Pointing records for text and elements

--------

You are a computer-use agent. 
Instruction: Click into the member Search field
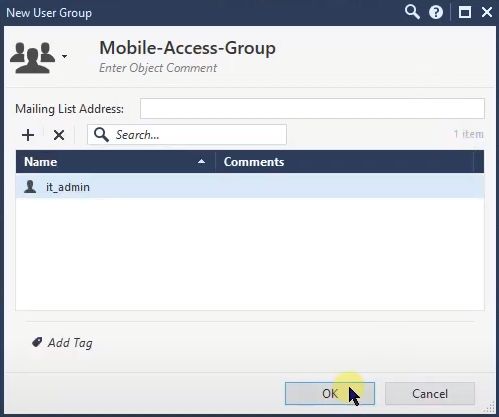(187, 135)
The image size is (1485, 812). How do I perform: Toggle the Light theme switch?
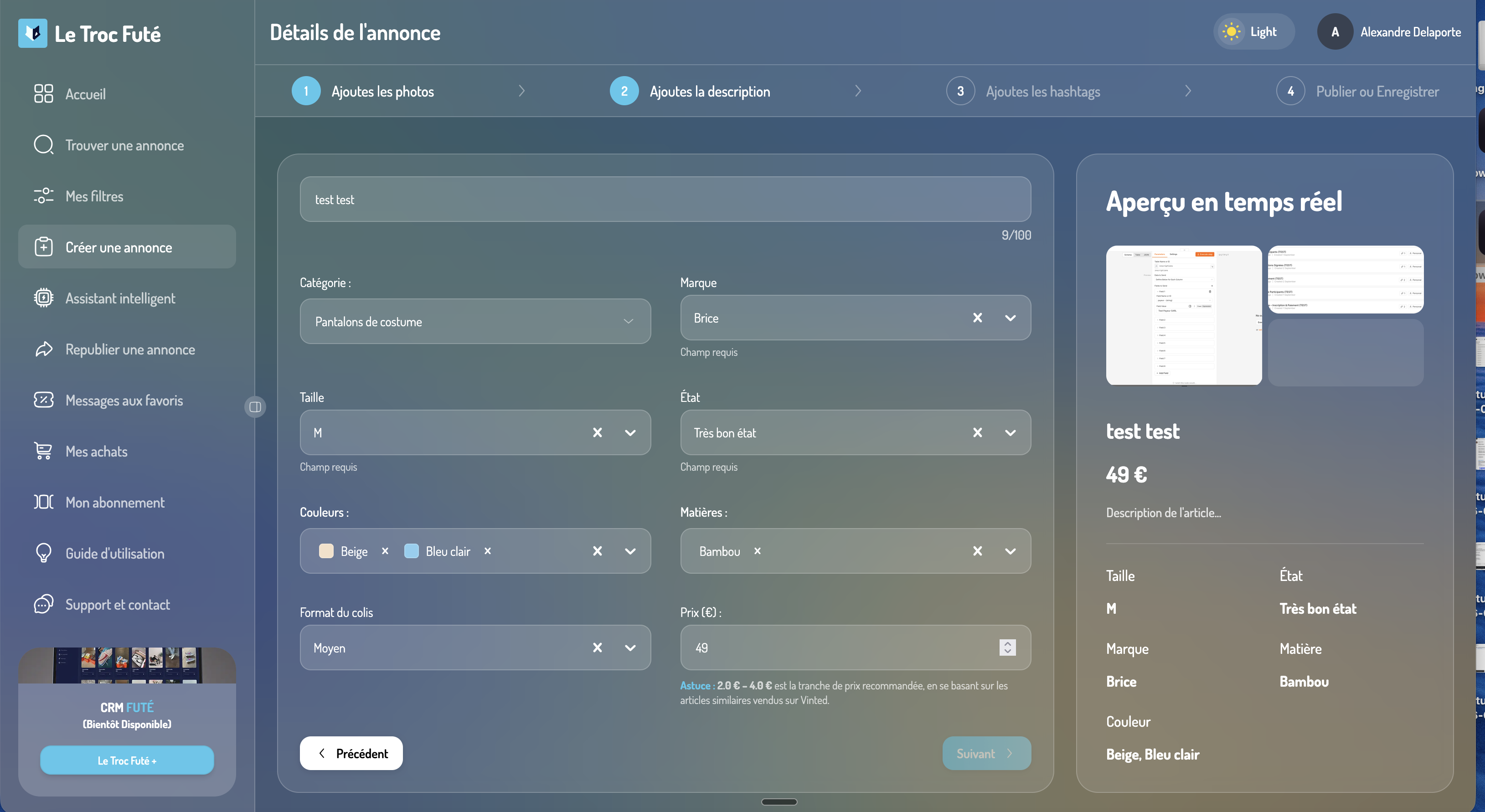point(1254,32)
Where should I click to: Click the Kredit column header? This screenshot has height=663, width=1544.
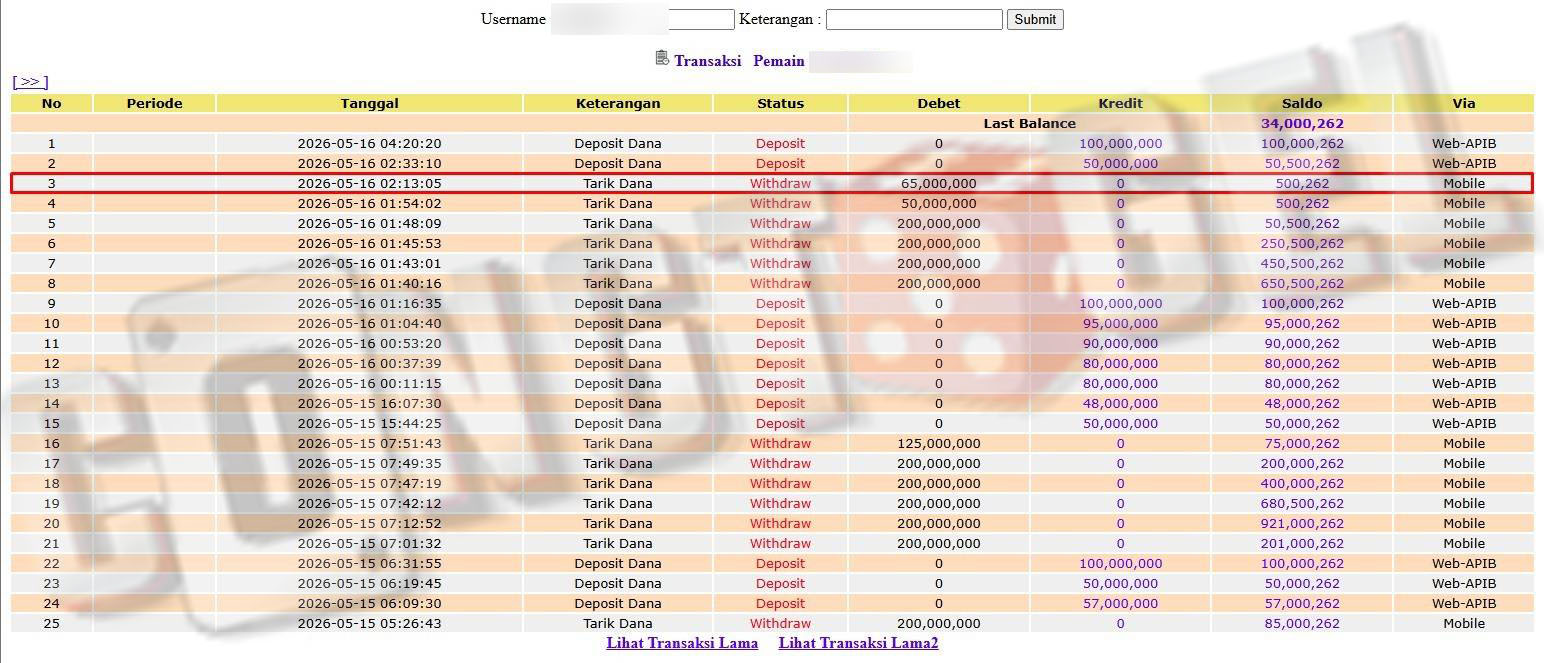coord(1120,103)
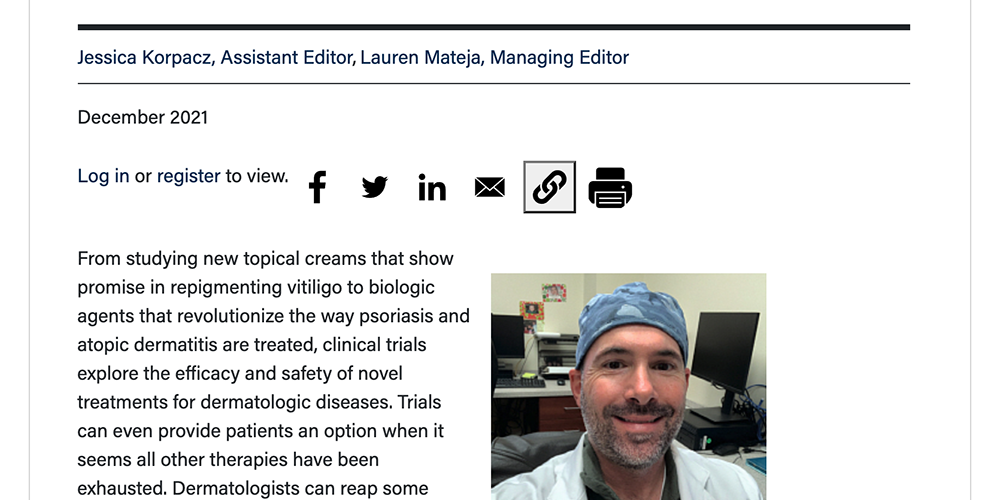
Task: Follow the Log in link
Action: 103,176
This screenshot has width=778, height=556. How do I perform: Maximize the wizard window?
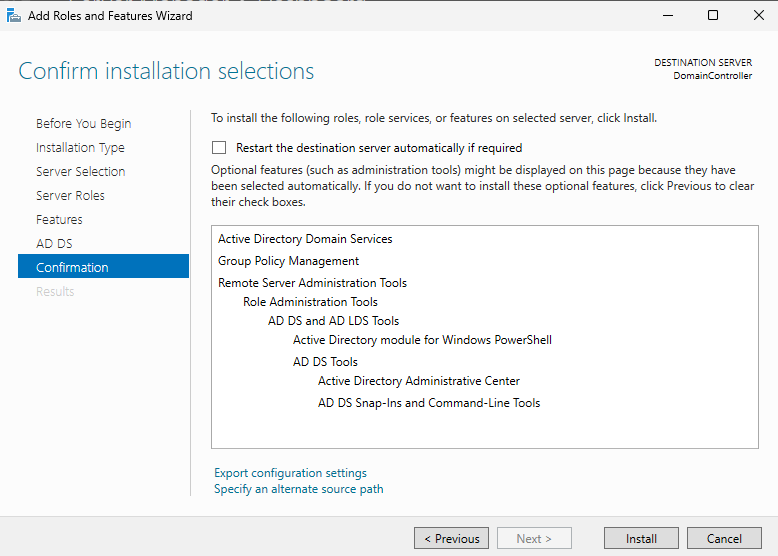[713, 15]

--------

◆ Given task:
Rewrite the listing with each "screenshot" changed to "screen capture" and everything else kept the same. Leave the pictures out.

◆ Exercise answer:
You are a computer-use agent. 
Instruction: Click into the member Search field
(187, 135)
The image size is (1485, 812). How do I perform: Toggle the Light theme switch?
point(1254,32)
Where should I click to: Click the Kredit column header? This screen capture has height=663, width=1544.
coord(1120,103)
Task: Follow the Log in link
Action: 103,176
This screen capture has width=778, height=556. How do I perform: Maximize the wizard window?
[713, 15]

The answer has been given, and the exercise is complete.